**WHAT YOU SHOULD DO:** As you look over the data below, please find each line where the word "computer" appears, then copy it.

RECORDS TO PROCESS section start

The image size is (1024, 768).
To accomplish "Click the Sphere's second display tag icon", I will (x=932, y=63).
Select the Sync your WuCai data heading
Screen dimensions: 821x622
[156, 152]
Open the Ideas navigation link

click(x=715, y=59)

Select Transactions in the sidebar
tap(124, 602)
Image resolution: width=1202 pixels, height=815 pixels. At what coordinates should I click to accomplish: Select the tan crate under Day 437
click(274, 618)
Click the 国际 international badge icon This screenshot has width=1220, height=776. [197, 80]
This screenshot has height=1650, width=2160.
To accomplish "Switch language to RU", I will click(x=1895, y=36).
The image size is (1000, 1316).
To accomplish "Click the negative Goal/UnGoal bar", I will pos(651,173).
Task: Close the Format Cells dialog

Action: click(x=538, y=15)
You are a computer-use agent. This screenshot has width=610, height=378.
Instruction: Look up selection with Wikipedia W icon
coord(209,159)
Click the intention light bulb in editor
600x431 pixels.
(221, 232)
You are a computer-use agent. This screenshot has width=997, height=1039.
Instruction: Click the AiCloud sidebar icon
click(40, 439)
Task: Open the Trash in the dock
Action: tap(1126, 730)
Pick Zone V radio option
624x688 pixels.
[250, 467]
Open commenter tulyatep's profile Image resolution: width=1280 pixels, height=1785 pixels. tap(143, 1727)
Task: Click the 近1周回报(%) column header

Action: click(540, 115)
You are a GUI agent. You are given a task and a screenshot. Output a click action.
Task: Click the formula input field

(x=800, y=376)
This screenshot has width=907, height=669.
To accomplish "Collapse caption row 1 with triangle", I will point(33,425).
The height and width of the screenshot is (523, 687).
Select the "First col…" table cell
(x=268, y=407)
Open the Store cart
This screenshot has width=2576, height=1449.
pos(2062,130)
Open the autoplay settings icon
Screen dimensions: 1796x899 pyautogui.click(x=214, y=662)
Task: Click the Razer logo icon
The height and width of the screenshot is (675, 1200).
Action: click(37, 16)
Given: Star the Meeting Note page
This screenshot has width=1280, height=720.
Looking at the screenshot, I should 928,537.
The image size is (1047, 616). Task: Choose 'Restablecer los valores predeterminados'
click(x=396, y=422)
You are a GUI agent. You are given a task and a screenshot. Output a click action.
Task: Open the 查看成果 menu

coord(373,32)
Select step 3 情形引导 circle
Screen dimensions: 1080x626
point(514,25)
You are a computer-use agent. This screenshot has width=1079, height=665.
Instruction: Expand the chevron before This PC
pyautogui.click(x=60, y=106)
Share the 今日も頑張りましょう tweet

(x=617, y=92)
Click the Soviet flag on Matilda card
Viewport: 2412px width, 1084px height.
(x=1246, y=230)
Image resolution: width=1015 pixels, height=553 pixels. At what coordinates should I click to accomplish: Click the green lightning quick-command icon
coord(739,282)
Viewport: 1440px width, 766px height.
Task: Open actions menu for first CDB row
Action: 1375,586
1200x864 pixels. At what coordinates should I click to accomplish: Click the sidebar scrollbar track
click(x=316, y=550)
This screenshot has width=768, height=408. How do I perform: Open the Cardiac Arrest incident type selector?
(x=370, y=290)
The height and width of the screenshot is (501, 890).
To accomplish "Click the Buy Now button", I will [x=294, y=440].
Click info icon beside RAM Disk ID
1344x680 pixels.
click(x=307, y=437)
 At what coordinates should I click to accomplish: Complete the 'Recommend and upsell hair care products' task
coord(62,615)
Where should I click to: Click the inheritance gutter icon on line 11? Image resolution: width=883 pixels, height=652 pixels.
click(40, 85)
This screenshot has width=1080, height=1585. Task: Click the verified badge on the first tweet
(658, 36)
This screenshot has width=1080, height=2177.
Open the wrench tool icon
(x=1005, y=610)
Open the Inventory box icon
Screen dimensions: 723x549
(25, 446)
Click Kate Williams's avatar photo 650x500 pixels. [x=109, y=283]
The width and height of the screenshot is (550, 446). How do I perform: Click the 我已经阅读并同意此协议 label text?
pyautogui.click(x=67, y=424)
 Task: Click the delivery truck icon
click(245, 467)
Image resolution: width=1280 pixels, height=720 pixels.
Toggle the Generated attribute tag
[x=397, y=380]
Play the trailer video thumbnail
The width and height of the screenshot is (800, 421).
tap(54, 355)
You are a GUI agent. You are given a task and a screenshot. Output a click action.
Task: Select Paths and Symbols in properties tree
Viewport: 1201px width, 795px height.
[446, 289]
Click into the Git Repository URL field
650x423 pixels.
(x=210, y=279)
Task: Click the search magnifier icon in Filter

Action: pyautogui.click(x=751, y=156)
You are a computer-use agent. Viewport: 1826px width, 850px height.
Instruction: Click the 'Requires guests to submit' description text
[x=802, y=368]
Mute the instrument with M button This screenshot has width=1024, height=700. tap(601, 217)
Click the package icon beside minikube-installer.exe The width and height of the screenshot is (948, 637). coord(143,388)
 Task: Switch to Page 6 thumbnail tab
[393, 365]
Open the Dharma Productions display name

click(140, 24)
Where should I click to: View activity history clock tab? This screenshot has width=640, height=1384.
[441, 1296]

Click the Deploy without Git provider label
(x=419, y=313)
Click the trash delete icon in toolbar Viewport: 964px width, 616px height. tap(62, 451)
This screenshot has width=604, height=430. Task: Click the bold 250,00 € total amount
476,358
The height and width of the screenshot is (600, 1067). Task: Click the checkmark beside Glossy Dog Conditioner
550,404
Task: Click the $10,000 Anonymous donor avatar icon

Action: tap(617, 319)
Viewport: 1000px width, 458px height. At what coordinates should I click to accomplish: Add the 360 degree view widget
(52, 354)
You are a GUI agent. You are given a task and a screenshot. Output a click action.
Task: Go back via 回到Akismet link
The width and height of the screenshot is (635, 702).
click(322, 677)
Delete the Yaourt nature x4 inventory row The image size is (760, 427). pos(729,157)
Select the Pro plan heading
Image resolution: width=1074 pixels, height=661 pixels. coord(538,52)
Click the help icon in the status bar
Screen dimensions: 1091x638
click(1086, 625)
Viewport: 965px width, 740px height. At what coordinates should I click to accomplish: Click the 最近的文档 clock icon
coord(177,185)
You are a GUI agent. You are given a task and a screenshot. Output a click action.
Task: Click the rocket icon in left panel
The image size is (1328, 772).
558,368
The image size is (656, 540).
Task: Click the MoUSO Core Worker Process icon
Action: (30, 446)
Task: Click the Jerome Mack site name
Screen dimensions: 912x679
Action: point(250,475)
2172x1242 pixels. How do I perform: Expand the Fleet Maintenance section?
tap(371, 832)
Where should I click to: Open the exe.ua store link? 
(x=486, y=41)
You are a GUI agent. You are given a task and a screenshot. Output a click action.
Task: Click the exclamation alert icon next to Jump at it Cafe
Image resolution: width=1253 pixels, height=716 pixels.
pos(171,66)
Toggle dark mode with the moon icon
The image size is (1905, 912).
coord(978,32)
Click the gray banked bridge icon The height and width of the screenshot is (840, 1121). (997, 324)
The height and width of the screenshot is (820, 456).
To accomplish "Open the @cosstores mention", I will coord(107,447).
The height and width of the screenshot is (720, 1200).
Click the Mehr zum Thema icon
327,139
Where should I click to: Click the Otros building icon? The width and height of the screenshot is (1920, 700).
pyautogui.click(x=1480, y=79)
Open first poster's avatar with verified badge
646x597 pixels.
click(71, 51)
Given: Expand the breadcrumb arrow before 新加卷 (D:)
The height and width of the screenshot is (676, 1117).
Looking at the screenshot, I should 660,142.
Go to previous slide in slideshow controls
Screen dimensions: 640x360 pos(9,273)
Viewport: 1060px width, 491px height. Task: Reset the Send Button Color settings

RECORDS TO PROCESS section end

**EXERCISE SOLUTION:**
You are a computer-use agent. This screenshot has width=610, height=378.
You are a computer-use agent. This screenshot has width=997, height=1039.
You are a computer-use agent. This screenshot has width=1079, height=665.
You are a computer-use agent. Viewport: 1826px width, 850px height.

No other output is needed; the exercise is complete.